On the other hand, the role of functional single nucleotide gene polymorphisms in inflammation-modulating cytokines have long been associated with the risk of diseases arising from chronic inflammatory backgrounds, including epithelial malignancies such as gastric cancer. Here, we have targeted IL-4 C-590T SNP, since previous reports from Asian populations have demonstrated a risk impact for gastric cancer in IL-4 -590T carriers, in reference to the wild genotype. However, this notion was not confirmed by other investigators[29,30]. In our study, using multivariable logistic regression, having adjusted for the potential confounders of age, gender, and ethnicity, revealed an estimated 76 and 63% increased risk of gastritis and gastric cancer in IL-4 -590T carriers, respectively.

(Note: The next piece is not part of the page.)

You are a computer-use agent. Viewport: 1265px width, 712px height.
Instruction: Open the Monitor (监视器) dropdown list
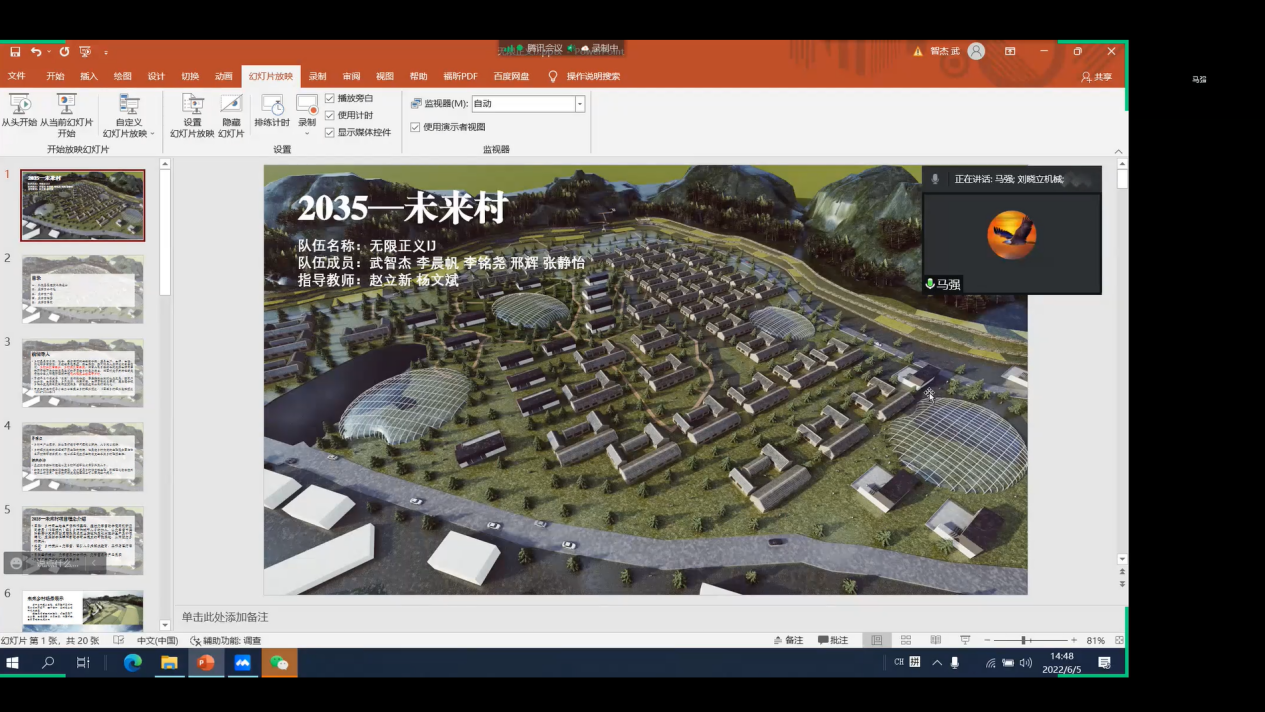tap(580, 104)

Having jointly assessed the above two variables, we found a synergistic amplification of risk, when both variables were present in one individual. Such that double-positive subjects were found at 9.7 fold and 33.6 fold amplified risk of gastritis and gastric cancer, respectively. To our knowledge, there are no previous reports of joint examination of these two biomarkers as risk biomarkers for gastritis or gastric cancer. The main limitation of this study is the small sample sizes, which create a low power (as evident by the broad confidence intervals), when assessing the risk of gastritis or gastric cancer in double positives versus double negatives. Nevertheless, if our results are validated in larger populations, they nominate joint assessment of these two biomarkers as a simple non-invasive, readily accessible tool for screening gastric cancer-at-risk populations. Therefore, larger case-control studies rising from prospective cohorts are recommended to re-examine this hypothesis.
ACKNOWLEDGEMENTS
This study was generously supported by a technical assistance grant (IRN-072), which was co-funded by the Islamic Development Bank, Saudi Arabia and Pasteur Institute of Iran.
Footnotes
CONFLICT OF INTEREST. None declared.